Federalist 77 extolled not the compromise that Barbara Boxer (D., Calif.) labeled a “wonderful deal and big Democratic victory,” but the virtue of “submitting each nomination to the judgment of the entire branch of the legislature”–what majority leader Bill Frist and Sen. John Cornyn (R., Tex.) called the wisdom of an “up or down vote.” It is not logically possible to deduce from constitutional text approval for a minority of the Senate frustrating the “entire branch.” Hamilton anticipated that Senate disapproval would be limited at most to where there was “special and strong reasons for refusal.” The Framers would not have applauded a filibuster device applied to judicial nominations that invites the Senate to globally impede, rather than carefully and selectively check by, as Hamilton wrote, “general, silent operation.”

If comity required some bipartisan agreement or statement, better it should have been an admission of complicity. Anyone critical of the filibuster for denying the entire Senate its constitutional role should also be honest. Democrats were the first to deploy the filibuster in a grand way against the judiciary, but both parties had a myriad of alternative ways in which presidential nominations were prevented from reaching the floor at all. All these practices should be condemned as constitutional defaults. The default comes at the sacrifice of accountability, or what is popularly termed transparency. Filibusters denying full-floor action or bottling up nominees in committee both dangerously, as Hamilton warned, “shut up in private [and make] impenetrable to the public eye…” the judicial-selection process.
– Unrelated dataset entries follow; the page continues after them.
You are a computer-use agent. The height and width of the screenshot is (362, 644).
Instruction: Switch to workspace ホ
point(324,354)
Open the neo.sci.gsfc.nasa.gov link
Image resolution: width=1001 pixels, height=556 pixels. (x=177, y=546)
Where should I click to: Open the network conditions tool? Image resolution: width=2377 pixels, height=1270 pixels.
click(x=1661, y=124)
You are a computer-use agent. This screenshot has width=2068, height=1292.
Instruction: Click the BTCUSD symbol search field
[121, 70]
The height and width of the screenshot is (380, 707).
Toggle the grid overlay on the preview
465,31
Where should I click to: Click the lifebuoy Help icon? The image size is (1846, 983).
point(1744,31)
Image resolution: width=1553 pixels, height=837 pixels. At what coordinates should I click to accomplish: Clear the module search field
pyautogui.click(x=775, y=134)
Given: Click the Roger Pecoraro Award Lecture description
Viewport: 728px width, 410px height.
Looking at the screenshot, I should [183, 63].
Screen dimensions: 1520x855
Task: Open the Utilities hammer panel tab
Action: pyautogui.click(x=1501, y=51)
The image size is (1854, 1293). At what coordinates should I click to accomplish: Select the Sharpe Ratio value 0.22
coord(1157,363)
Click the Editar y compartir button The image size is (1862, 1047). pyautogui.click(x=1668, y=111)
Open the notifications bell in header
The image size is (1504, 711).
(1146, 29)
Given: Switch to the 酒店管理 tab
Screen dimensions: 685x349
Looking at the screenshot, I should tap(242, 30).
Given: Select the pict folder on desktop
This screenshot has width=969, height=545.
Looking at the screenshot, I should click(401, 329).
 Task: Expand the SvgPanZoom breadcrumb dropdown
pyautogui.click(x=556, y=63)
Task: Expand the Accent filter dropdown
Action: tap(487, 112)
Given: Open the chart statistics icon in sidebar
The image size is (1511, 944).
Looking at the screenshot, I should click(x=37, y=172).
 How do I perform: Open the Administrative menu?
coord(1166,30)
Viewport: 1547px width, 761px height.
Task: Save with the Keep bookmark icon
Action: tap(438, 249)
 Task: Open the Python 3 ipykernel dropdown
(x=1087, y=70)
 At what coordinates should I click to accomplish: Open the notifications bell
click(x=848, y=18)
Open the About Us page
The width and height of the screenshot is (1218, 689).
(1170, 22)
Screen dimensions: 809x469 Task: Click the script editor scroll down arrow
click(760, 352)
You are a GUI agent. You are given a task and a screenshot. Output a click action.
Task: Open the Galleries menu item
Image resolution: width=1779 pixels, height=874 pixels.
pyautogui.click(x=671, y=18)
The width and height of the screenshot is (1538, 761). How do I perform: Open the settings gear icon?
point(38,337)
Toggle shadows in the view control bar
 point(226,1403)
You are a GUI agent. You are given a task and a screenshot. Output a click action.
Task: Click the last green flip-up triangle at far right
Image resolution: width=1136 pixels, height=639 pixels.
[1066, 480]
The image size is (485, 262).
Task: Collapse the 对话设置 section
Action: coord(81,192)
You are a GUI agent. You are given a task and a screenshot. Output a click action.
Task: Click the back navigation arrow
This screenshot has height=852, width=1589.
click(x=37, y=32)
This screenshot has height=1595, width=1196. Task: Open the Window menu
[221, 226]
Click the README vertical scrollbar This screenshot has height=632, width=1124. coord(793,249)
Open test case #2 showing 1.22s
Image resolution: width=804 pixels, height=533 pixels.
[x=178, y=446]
The pragmatic defense of the filibuster was that it would supposedly yield consensus or “mainstream” judicial appointments. Obviously this remains implicit in the compromise that allows the filibuster’s return whenever Democrats feel the “extraordinary” urge. In truth, the filibuster is just a political veto designed to preserve judicial outcomes that have no anchor in constitutional text. When a minority of the Senate can delay or obstruct a fully-capable nominee by reason of partisan or ideological disagreement, “factions,” as Madison called them, have taken over and will erode the independence of the judiciary.

Judicial filibusters were not part of the original constitutional design. Where our fundamental charter wanted a super-majority, in overriding vetoes or impeachment, for example, it clearly provided for it. The framers specifically considered and rejected in the 1787 convention a 2/3ds Senate concurrence for judicial appointments.

Harry Reid (D., Nev.) has been described as “clearly euphoric” by the compromise. He should be. He snookered the Republicans at a critical moment, when soon there will likely be a vacancy on the Supreme Court. What is less explainable is the action of Senator McCain (R., Ariz.). McCain managed to simultaneously injure the Constitution’s structure, the Senate’s authority to set its own rules consistent with its textual duties, and his own aspiration for the presidency by gratuitously thumbing his nose at a large number of American citizens who might have been inclined to give him a serious look. It is a new age when would-be national candidates find it prudent to mock organizations like Focus on the Family, by sneering, “think of all the money they are going to lose.”

It is the Republican and Democrat compromisers who lost. The whole point is to invite to the federal judiciary men and women of integrity, who have a clear understanding of the separation of powers in a democratic republic, and the character and stamina to honor both. The good people who send a few dollars every now and then to Jim Dobson ask for no more. They rightly believe there is, and should be, a difference between law and illicitly-imposed personal preference–a point of principle to which there is no compromise.

Douglas W. Kmiec is chair and professor of constitutional law at Pepperdine University. He is a former constitutional legal counsel to Presidents Reagan and Bush.